Umbrellas in China are mostly by girls, strangely enough. Too manly to break out the umbrella in the heat? No, it’s a great trick. Also, a fan is always a treat. At least Hong Kong (in all its humid glory) has it nice because it is a big city of connected buildings with air conditioning…none of this go outside to see the culture stuff. Be careful out there and don’t forget sunglasses for the eyes!
Well, the first travel advice I give to Americans is to explore Europe late Spring or early Fall – of course most students have no choice but travel in the summer…
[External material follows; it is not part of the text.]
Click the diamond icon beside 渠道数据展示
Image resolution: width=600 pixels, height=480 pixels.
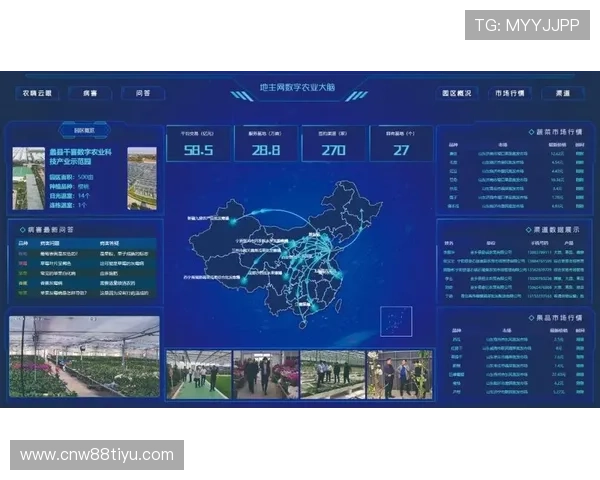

So back to my own backpacking-Interrail (like Eurail) trip: I remember having to run away from Rome since it was so hot.. art, history, architecture could wait, I was boiling up.. run up all the way to Lake Como. Then I cooked up a weird plan: spend only 1 day at a time in the hot South, then run North to cool off. With my rail-pass, I could travel in zig-zags, in fact it had an unexpected side-benefit: if I took long enough trips, the train became my overnight acommodation. I met quite a few backpacking students this way. 🙂
Travel by the sea and go swimming.
One of those cool hats with a fan in it? Or, just imagine what it would be like if you were actually in a tropical region 🙂
One thing you might consider is to get a personal fan. It’s small and portal. I know Sharper Image sells those.
I would advise against an electric fan–quite tacky (especially in a hat).
Back when I worked on the farm, I would use a wet bandana. It’s a lot like your wash cloth, except it breathes a bit better and is more acceptable in public.
Rinse your hands, as often as possible, in the coldest water you can find…it helps regulate (lower) your core temp.